WORK TASK: Among these entries, count the lines containing the word "orange" and answer with only the number.

RECORDS SUPPLIED:

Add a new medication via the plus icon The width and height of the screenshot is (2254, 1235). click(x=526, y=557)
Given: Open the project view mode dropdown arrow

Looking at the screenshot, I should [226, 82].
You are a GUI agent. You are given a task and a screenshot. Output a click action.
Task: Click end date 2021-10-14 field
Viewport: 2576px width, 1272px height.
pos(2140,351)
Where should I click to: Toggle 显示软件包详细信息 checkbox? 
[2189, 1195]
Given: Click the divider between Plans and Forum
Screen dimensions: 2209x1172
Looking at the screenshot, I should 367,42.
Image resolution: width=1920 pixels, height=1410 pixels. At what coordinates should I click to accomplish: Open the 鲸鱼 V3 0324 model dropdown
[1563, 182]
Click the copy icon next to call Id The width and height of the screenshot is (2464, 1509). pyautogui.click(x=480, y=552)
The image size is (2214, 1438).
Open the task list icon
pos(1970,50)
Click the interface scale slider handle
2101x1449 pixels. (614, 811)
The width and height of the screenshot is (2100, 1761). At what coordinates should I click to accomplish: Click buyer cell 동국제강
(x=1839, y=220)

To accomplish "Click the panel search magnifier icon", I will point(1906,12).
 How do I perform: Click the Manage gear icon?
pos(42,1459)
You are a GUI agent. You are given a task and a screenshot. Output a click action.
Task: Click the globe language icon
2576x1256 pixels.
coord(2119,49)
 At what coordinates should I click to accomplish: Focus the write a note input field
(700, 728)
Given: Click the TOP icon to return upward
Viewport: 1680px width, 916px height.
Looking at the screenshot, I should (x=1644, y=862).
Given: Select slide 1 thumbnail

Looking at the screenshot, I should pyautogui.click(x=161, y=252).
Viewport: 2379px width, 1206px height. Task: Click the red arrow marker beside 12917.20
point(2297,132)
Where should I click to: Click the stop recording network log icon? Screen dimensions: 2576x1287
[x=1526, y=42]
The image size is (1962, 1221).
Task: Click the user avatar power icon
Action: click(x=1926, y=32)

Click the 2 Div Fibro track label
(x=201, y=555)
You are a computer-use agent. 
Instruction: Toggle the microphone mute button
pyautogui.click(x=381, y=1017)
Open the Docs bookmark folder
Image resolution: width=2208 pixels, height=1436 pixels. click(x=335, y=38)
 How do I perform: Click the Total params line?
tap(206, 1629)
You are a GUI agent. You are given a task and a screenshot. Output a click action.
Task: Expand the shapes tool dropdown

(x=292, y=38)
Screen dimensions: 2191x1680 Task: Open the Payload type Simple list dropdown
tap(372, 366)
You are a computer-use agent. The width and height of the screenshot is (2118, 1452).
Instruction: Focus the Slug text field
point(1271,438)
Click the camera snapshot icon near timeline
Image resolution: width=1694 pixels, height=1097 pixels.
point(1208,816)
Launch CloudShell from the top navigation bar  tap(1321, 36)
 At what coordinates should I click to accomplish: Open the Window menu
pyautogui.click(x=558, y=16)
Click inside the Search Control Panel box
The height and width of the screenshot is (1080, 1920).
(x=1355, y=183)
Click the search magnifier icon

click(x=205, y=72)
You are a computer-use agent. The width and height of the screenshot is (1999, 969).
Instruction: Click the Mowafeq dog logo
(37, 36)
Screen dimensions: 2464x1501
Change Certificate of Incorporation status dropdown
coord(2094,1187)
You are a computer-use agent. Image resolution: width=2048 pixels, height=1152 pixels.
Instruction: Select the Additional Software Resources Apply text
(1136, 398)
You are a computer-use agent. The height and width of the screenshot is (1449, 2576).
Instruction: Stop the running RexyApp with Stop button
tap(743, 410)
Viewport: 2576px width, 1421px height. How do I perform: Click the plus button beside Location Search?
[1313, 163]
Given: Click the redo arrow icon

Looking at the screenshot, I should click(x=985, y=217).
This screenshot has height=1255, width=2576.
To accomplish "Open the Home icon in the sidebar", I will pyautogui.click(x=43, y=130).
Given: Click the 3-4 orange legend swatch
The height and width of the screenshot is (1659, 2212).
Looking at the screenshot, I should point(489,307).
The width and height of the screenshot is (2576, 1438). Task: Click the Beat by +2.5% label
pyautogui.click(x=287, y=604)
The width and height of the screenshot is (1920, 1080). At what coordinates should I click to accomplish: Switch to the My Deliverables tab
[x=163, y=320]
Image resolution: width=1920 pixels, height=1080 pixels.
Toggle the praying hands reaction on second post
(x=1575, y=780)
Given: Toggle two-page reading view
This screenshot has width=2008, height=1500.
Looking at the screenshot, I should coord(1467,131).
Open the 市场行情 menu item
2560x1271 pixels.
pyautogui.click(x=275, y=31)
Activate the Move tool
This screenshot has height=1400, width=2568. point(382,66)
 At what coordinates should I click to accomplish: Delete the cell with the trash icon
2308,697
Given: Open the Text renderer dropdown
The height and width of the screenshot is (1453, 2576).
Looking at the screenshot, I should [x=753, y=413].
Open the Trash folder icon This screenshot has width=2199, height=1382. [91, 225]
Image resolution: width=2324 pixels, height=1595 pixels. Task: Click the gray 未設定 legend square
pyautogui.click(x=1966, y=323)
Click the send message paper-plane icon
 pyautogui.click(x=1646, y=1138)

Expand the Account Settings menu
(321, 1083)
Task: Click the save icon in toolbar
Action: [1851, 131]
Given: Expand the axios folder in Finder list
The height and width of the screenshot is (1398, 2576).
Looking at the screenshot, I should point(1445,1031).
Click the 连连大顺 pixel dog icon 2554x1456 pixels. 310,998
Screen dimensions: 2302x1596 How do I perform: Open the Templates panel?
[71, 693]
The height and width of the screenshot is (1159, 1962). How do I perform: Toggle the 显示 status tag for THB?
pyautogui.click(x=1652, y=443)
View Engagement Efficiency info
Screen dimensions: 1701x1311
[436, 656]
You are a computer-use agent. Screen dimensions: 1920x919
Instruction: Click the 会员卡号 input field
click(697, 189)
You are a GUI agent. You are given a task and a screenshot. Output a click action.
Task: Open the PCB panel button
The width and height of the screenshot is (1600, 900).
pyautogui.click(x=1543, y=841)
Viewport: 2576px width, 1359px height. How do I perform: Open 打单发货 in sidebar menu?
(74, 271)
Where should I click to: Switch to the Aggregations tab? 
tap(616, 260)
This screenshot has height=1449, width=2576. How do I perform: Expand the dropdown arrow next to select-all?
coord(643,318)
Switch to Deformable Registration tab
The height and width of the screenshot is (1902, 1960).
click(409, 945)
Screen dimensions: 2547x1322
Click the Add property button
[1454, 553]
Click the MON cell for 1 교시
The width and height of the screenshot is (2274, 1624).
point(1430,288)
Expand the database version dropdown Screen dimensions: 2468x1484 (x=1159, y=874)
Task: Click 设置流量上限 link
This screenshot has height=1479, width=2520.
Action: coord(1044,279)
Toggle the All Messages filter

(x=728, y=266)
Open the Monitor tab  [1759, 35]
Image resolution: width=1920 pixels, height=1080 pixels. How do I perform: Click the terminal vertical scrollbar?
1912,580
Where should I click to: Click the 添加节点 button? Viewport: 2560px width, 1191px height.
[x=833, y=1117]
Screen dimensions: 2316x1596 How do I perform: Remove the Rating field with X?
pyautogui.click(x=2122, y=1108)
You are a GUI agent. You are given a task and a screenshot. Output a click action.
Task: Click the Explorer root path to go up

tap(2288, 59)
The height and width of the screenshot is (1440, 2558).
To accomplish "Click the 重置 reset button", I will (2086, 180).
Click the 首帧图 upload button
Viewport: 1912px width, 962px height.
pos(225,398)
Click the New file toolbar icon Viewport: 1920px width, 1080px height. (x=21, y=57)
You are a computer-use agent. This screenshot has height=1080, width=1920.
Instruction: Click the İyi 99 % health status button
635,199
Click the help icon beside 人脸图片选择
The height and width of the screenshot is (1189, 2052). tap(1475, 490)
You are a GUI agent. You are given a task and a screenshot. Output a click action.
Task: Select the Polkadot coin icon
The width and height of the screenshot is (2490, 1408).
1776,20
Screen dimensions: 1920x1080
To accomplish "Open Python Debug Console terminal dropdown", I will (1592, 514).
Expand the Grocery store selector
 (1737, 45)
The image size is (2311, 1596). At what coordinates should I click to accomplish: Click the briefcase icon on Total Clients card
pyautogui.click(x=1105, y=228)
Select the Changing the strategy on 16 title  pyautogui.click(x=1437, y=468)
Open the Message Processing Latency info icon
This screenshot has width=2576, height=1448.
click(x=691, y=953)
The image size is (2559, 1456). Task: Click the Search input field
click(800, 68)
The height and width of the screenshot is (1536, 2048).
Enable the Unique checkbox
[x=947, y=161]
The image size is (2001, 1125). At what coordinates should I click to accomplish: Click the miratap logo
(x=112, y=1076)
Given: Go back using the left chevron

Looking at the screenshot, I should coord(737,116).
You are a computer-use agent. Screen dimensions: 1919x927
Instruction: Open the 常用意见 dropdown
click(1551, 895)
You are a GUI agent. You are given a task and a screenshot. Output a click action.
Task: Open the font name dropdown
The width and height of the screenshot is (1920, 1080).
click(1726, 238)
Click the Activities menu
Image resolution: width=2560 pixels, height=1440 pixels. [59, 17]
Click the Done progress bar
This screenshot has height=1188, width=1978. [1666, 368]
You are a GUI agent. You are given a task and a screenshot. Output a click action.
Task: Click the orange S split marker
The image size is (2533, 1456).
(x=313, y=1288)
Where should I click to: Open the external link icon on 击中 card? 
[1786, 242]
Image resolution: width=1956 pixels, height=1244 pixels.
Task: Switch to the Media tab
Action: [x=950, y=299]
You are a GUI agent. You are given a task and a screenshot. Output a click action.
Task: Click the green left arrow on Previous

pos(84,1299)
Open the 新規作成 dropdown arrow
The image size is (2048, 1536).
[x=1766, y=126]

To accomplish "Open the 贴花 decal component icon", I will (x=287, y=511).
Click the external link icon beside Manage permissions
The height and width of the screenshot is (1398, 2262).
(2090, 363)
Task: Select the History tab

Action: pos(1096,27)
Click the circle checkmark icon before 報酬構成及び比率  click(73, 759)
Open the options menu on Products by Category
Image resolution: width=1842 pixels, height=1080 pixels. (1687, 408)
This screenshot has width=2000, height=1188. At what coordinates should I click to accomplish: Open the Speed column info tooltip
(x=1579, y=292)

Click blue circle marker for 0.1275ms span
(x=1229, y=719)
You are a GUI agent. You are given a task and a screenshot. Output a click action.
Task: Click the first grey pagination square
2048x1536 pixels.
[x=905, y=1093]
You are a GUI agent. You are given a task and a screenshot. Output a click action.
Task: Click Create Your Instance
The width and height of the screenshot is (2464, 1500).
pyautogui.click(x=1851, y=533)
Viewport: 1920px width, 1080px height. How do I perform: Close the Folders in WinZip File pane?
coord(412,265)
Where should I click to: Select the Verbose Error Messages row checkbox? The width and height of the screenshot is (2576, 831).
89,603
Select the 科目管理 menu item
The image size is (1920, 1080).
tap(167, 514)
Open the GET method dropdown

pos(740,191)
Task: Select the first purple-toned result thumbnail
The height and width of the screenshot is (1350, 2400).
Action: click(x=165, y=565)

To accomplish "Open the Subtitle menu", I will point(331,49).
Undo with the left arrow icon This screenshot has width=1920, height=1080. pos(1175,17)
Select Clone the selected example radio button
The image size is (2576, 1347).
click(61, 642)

SOLUTION TO THIS TASK: 2